Pesquisa vai analisar conteúdos do PNLD para entender como o setor mineral aparece nos materiais didáticos brasileiros
Embora responda por cerca de 4% do PIB brasileiro e aproximadamente 10% do PIB industrial, a mineração ainda é um setor pouco conhecido fora dos círculos especializados. Parte dessa distância pode começar na educação básica. Para entender como a atividade mineral é apresentada nas escolas, o Instituto Brasileiro de Mineração (IBRAM) assinou, no último dia 19 de maio, uma parceria com o Centro de Inovação Tecnológica de Bauru (CITeB), da Universidade Estadual Paulista (Unesp), para desenvolver um diagnóstico inédito sobre a presença da mineração nos materiais didáticos brasileiros.

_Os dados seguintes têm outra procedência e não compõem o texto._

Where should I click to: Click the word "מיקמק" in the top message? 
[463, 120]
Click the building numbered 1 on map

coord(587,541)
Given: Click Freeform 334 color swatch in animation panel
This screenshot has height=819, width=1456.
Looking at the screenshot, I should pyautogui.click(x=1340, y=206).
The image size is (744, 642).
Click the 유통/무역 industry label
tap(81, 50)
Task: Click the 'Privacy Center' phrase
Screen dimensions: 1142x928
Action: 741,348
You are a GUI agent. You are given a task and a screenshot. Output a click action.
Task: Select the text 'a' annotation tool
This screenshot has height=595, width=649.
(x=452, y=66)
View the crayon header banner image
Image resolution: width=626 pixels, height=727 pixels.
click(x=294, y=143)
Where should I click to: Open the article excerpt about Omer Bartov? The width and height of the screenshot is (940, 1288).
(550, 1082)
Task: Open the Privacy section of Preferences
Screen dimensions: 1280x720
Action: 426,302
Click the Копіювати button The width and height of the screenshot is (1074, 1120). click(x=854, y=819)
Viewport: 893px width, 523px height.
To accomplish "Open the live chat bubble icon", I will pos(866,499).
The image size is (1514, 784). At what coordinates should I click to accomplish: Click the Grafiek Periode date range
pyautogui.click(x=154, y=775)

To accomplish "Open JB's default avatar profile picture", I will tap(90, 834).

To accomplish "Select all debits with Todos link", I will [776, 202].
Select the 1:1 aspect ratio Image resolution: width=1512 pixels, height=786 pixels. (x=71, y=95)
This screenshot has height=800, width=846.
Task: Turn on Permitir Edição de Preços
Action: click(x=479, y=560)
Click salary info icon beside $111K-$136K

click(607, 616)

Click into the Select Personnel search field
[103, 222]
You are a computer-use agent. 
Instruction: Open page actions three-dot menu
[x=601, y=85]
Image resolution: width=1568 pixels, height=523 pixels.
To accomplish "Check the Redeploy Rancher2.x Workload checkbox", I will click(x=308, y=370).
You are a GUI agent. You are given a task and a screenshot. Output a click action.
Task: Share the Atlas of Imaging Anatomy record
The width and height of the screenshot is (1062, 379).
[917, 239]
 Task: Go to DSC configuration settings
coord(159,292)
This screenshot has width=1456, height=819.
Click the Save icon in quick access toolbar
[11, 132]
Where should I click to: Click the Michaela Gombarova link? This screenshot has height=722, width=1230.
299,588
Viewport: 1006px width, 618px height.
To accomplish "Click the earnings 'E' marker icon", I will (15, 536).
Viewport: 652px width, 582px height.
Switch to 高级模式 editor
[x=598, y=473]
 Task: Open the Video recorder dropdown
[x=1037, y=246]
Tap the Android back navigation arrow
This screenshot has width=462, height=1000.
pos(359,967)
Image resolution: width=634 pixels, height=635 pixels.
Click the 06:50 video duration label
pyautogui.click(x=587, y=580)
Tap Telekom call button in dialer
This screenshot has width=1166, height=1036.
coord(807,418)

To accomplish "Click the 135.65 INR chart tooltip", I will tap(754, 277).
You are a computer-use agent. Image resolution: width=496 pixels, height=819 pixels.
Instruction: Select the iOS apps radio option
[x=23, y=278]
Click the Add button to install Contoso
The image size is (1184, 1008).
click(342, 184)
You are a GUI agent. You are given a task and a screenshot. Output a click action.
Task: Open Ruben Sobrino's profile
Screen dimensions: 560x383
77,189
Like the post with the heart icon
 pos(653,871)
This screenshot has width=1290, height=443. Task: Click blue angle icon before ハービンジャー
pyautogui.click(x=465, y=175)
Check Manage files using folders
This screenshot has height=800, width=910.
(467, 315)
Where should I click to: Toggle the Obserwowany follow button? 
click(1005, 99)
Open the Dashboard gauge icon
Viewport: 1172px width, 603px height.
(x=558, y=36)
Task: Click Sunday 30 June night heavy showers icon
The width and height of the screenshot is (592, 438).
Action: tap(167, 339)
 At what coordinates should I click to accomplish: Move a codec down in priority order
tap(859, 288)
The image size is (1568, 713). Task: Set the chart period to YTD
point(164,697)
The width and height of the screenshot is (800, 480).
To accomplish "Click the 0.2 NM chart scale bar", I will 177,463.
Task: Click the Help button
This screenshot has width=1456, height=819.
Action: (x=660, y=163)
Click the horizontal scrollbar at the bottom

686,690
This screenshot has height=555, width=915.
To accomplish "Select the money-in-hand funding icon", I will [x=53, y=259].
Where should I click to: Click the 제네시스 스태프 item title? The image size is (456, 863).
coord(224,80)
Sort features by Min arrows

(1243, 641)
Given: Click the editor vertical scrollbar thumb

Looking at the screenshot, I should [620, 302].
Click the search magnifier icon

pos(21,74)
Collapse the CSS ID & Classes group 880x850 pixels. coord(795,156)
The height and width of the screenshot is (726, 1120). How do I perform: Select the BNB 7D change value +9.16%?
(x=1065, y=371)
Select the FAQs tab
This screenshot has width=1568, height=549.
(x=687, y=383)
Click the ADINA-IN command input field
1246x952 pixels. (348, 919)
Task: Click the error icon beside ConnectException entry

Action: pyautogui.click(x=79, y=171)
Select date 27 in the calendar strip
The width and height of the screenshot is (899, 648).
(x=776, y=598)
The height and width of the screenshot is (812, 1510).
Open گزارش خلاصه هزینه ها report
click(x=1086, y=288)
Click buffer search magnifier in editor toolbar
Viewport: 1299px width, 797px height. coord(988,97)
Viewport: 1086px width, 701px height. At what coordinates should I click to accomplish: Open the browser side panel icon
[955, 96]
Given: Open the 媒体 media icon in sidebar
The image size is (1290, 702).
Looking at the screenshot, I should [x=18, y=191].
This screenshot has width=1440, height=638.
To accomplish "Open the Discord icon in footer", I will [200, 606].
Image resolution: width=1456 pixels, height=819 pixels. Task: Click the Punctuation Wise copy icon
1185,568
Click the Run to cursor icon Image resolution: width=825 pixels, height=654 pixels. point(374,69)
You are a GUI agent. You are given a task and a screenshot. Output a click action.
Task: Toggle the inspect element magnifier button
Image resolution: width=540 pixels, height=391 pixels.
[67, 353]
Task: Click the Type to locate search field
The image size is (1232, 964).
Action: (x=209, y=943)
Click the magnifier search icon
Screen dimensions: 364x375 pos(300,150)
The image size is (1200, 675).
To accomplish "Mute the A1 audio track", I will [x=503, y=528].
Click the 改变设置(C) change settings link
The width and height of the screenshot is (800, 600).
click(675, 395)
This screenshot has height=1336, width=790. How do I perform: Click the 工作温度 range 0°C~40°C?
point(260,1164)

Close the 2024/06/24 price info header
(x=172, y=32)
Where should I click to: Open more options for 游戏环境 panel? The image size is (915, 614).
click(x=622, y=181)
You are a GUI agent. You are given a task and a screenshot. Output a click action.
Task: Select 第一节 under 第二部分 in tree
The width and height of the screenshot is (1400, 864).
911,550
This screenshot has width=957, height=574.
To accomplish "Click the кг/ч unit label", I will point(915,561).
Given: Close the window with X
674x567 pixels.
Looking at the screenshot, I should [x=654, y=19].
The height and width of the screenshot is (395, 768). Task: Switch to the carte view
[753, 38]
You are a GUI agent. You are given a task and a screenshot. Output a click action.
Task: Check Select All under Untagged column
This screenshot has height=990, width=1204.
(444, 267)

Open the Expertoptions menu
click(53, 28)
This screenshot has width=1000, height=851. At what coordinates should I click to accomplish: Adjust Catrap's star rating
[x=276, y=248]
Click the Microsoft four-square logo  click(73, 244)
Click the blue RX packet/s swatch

O estudo vai analisar conteúdos do Programa Nacional do Livro e do Material Didático (PNLD) relacionados à mineração no ensino fundamental e médio. A iniciativa conta com apoio da associação De Olho no Material Escolar e terá gestão administrativa e financeira da Fundação para o Desenvolvimento da Unesp (FUNDUNESP). Outros centros de pesquisa também devem ser incorporados ao projeto ao longo do processo.
Para Paulo Henrique Leal Soares, diretor de Comunicação e Projetos do IBRAM, a pesquisa ultrapassa o campo acadêmico e dialoga com temas ligados à responsabilidade social e ESG. “A iniciativa dialoga com uma agenda mais ampla de responsabilidade social e desenvolvimento com propósito, alinhada aos princípios ESG, ao promover maior conexão entre educação de qualidade e o setor minerador brasileiro”, afirmou.
A associação De Olho no Material Escolar já realizou estudos semelhantes sobre o agronegócio em parceria com a Fundação Instituto de Administração (FIA), entre 2022 e 2023. Segundo Letícia Jacintho, presidente da entidade, o objetivo é ampliar esse modelo para outros setores produtivos. “Temos incentivado diferentes setores a investirem em estudos baseados em evidências, para qualificar o conteúdo educacional e contribuir com soluções concretas para a qualidade da educação no país”, explicou.
Do lado acadêmico, o professor Marcelo Carbone Carneiro, da Unesp, destacou que a credibilidade da pesquisa depende da independência metodológica adotada no trabalho. Segundo ele, os resultados serão conduzidos com base em critérios científicos e análise técnica das evidências.